W Practical Electronics 11 2025 ⬇️



A series on new radio technologies begins 🧐 There is a description of the modern "crystal detector crystal" without diode

_ACeK_ wrote:

There is a description of a modern "crystal detector" without a diode

You can see that a solid ferrite antenna means reception is good too.
I recently took on a turn-of-the-century tower with LW and MW bands, without the internal ferrite antenna but with an input for an external frame antenna. Whether the reception is better, I don't know.

acctr wrote:

You can see that a solid ferrite antenna means that reception is also good.

It is also worth adding that a ferrite antenna is a directional antenna and should be positioned perpendicular to the direction of the transmitter.

Posted schematic above ⬆️ from Practical Electronics may someone not like it because of © 🤔
It's just in case I made a copy In US you're not allowed to take photos in court 👀 but no one forbids making drawings
✅ To satisfy all cyclists, retros, computer users there are two versions 🙃

⬇️ First with paper 😇



⬇️ Second with colour 😎

The radio itself is for medium wave 700 kHz to 1.6 MHz ⚠️ Coil L1 has 54 coils of wire with a diameter of 0.55 mm 🧐





PCB

---

😊 Back to the diode question Schottky 🙃
⬇️ The one in the photo



There is a rectifying diode 3A 40V where the drop at the junction at 3A is 500mV . Checking with a meter at current probably 1 mA has a drop of only 178 mV so I'm curious how it will behave at higher frequencies 🤔

I also used to mount it on the TG8, TG50 but the problem was colossal interference.

Hello

With a little reworking you could use silicon transistors e.g.
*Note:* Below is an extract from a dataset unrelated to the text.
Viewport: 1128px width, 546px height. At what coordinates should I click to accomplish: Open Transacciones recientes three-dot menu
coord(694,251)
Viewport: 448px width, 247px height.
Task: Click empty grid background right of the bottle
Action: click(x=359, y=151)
BF214 and BC211 instead of germanium transistors for the diagram in the first post.

żarówka rtęciowa wrote:

With minor modifications, silicon transistors could be used

Probably yes, an AM radio can be made in dozens if not hundreds of ways. Here I am just presenting one particular implementation, distinguished by the fact that the design as well as the key elements date back to the 1960s. Otherwise, I would not be motivated to build and present here a receiver on silicon transistors, even made by CEMI.